In September 2014, Russian and Norwegian scientists examined the K-159. With the help of a remote-controlled vehicle, an underwater video was made, which showed a submarine buried at the bottom of the Barents Sea. Express analysis of the samples showed that the radiation level was not exceeded. According to the most unfavorable forecasts, in this state it can lie for another 20-30 years.

Thus, there is no need to touch these underwater objects. It's like in the Russian proverb: "Don't wake up smartly while it is quiet!"

The only thing that can be done in the near future is to once again analyze the situation around the sunken nuclear submarines. It's like with the Chernobyl nuclear power plant - the process was shut down, the reactor was stopped, now we need to monitor the situation and build up protection.

Modern means will not allow raising huge nuclear submarines without negative consequences. Even if such an opportunity arises, then, for sure, it will be an extremely expensive operation, which, for various reasons, cannot be carried out. In any case, at the current stage of development of science and technology. In addition, what to do with the raised radioactive trash? How much will the treasury cost its disposal or storage?

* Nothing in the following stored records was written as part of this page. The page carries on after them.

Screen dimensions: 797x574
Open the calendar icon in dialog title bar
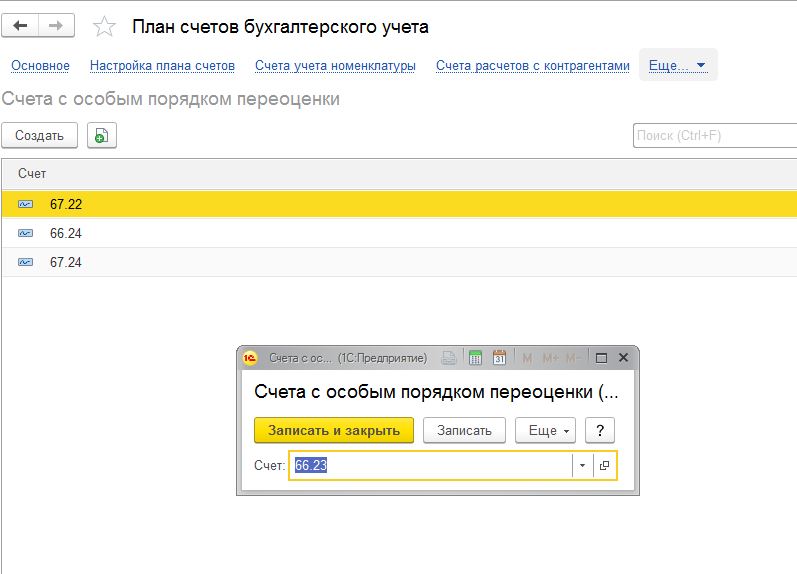499,358
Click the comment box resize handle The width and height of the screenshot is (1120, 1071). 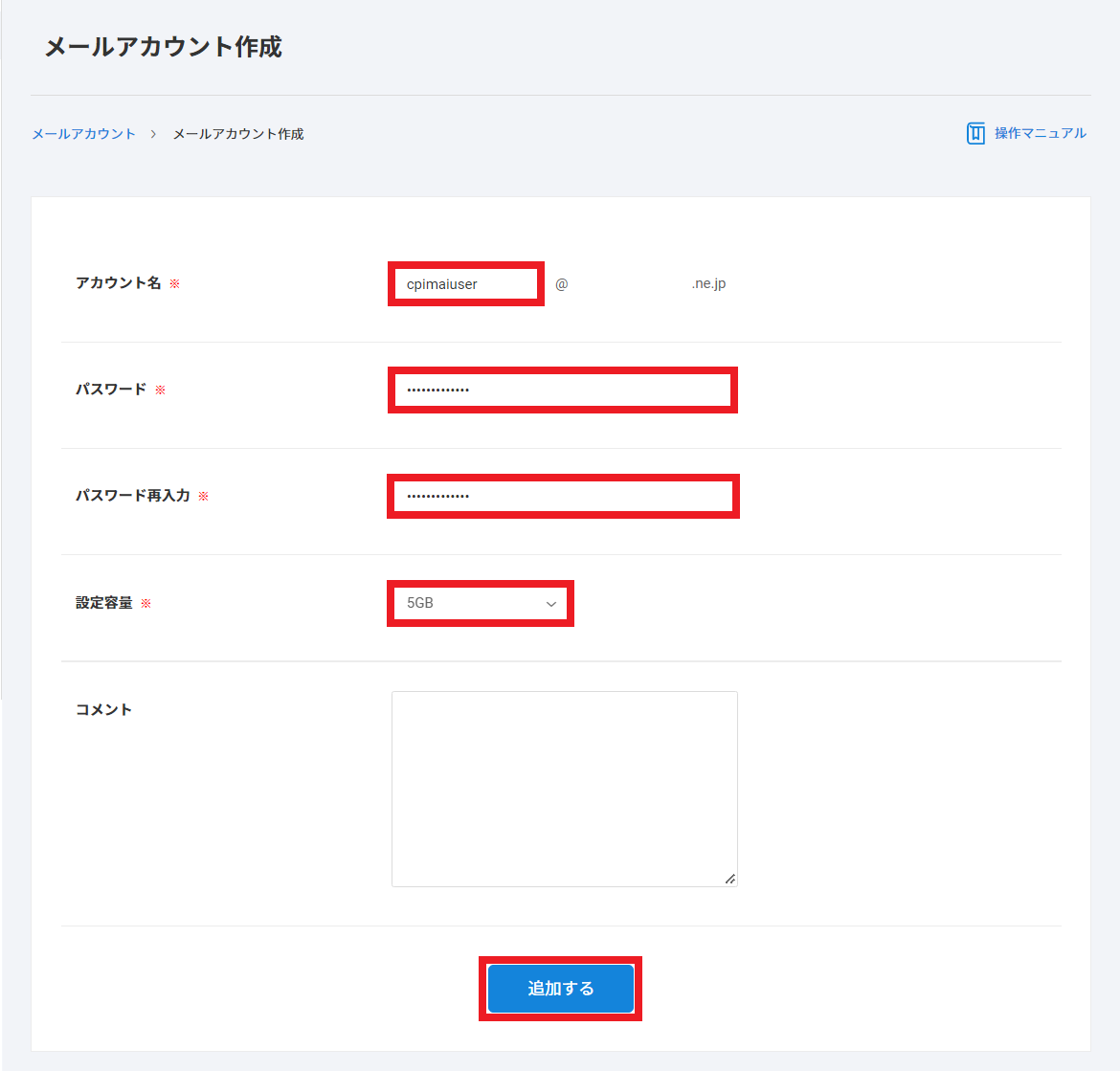(x=729, y=879)
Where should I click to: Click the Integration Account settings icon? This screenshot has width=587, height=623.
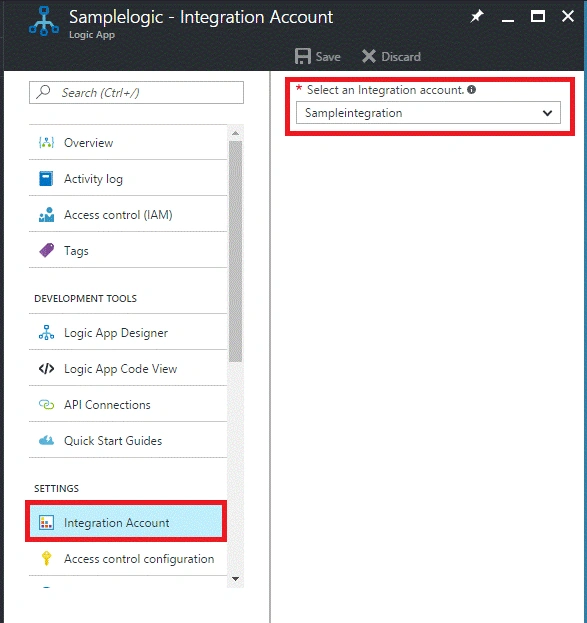click(x=46, y=522)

When I headed the Committee, Norwegian Deputy Foreign Minister Thor Norendal came to me, who demanded an official document on behalf of the Russian government that we would not touch the Komsomolets submarine. Now, they say, she lies and does not do much harm. But in the process of raising it, you will spoil the sea for us, and Norway will incur colossal losses: we will lose fisheries, fishing shipbuilding, unemployment will begin, and so on. I replied that I agree to sign such a paper, but in exchange for another: we undertake not to touch the nuclear submarine, and Norway will have no claims against Russia when it "flows". The question was settled ...

It seems to me that the Belunovites and their Western patrons have only one goal - to once again inflict reputational and economic damage to Russia. Now a very serious struggle for the Arctic is unfolding, and the time has come to plunge our country into another adventure and an international scandal.

The expectation is that in the process of raising ships, pollution will begin, for example, in the Norwegian Sea, and we will fall into financial bondage. Then they will demand such an indemnity from us, they will impose such fines that we will never pay off. And Russia will not have time to develop the Arctic, - said Tengiz Borisov.